As cenas com a Dra Park são um cansado raio de sol no episódio: ela poderia ser um personagem muito mais divertido. Acontece que ela só é engraçada quando está zoando alguém, e a série está ocupada demais fazendo o House zoar todo mundo o tempo todo, então… não acho que ela vá aparecer muito mais por aí.

Grande parte das cenas está longa demais — como se tivessem esquecido de cortar o início e o final do take (as partes inúteis em que não há ação relevante). E, em diversos momentos, as atuações são péssimas e as cenas te fazem presenciar um silêncio constrangedor. Aquela em que eles são incriminados por fraude foi uma das piores tentativas de solucionar um roteiro que eu já assisti na vida.

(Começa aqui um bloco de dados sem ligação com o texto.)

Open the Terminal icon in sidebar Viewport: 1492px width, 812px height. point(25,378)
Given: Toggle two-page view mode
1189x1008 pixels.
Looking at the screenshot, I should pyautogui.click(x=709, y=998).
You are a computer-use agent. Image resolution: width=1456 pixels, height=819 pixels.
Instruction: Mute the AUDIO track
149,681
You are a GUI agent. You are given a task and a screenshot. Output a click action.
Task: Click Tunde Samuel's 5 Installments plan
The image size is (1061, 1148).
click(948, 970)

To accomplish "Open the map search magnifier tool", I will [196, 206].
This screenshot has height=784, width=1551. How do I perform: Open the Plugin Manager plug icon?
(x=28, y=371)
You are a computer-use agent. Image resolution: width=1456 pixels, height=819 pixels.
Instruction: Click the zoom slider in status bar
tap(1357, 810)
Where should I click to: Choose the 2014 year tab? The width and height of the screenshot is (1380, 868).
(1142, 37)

E outra coisa: o negócio do House ser um personagem engraçadão e não um homem ressentido e mal educado tem um limite. Esse limite, provavelmente, é quando ele está usando camisa havaiana e uma peruca gigante do Elvis.

O que nos leva também ao Dr Taub — que agora tem o antigo cargo do Foreman, o que vai implicar em… provavelmente nada. A cena em que ele diz “Quer saber? Talvez ter filhos me tenha feito crescer” foi a coisa mais desconfortável que ele poderia ter dito numa série em que todo mundo é manipulador e sadicamente divertido.

O final do episódio é uma chuva de desgraças: o paciente escolhe viver à beira da morte pra ser o homem que a mulher dele ama — o que já foi feito por um personagem que dava palestras motivacionais e vendia DVDs (aquela que incentivava gordos a emagrecer e ser vitoriosos). Ou seja, num personagem muito menos complexo e muito mais sem graça, não teve impacto nenhum.

Agora, a competição entre os médicos para ser o segundo no comando e a mulher ucraniana dançando no apartamento do House parecia o final de uma esquete d’ Os Trapalhões. Quase como o final de um episódio dos Super Gêmeos — em que todo mundo fica feliz e o macaco faz alguma coisa idiota e todo mundo dá risada.

A fotografia era horrível, o enquadramento estava constantemente fora de lugar, as atuações eram de uma peça de escola e a trilha sonora nem estava lá. Foi… lamentável.